Shared credentials break auditability
An auditor asks: "Who accessed customer financial data through your AI system last quarter?" With shared credentials, the honest answer is that you do not know. You know the AI accessed the data and you know it went through a shared API key, but you cannot tell which of the 25 people on that workspace initiated the request.
This is not a theoretical problem. SOC 2 requires traceability of data access to individual users, GDPR requires knowing who accessed personal data and why, and HIPAA requires audit trails tied to specific individuals. Shared service account credentials fail all three.
Most AI platforms were designed for small teams experimenting with automation, and shared credentials were fine for that. They are not fine for a company deploying AI across departments where compliance is a requirement.
Per-user isolation is the foundation
In a per-user credential vault, IT provisions API keys centrally and each user gets their own isolated set of credentials. The AI operates with each user's specific permissions. Finance analysts access finance systems with finance credentials, sales reps access CRM with sales credentials, and nobody sees raw keys or shares access.
When someone asks "show me last month's revenue by region," the AI connects to NetSuite using that specific user's credentials. The audit trail shows exactly who asked, what system was accessed, what data was returned, and when. No ambiguity.
When someone leaves the company, their vault is disabled. Their automations stop, their access is revoked, and the audit trail shows exactly when it happened. Clean, immediate, auditable.
Why nobody else built this
Per-user credential vaults are architecturally expensive. Every user needs isolated storage, every API call needs credential injection at runtime, every action needs per-user attribution in the audit log, and the system needs to handle provisioning, rotation, and revocation at the individual level.

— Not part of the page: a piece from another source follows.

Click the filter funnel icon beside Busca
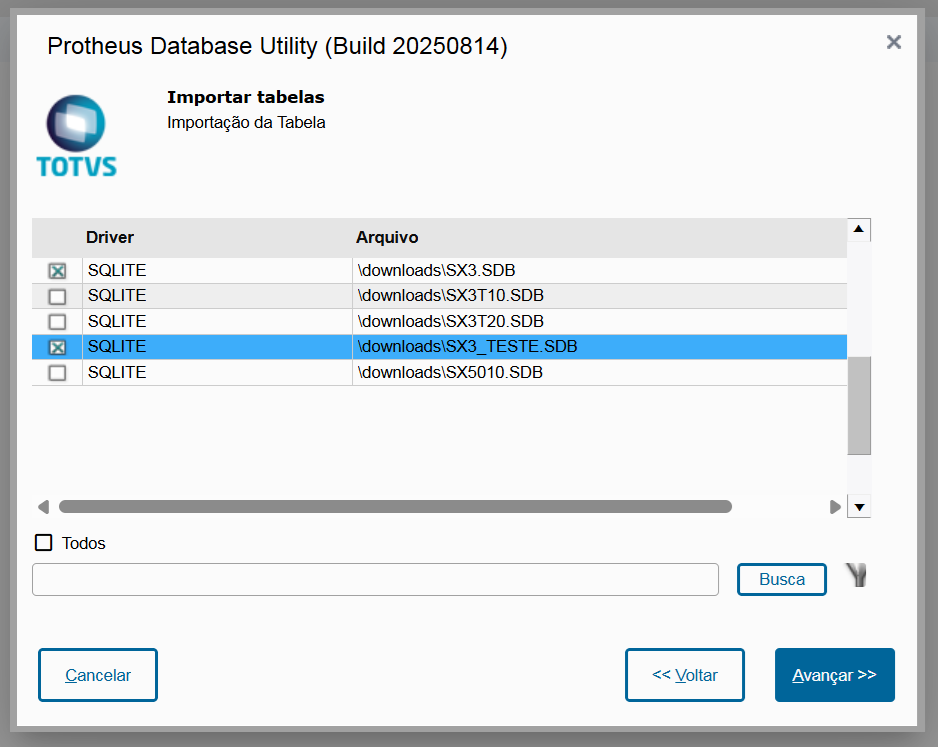[x=856, y=575]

Shared workspace credentials are simpler to build. One key per integration, one connection everyone shares. It works for a demo and it works for a prototype, but it does not work for a company that answers to auditors.
We built the vault because governance without per-user traceability is theater. You can log every action, but the logs are meaningless when every action is attributed to the same shared account. Per-user isolation is what makes the audit trail real, and that is the architectural foundation every other feature in Orin is built on.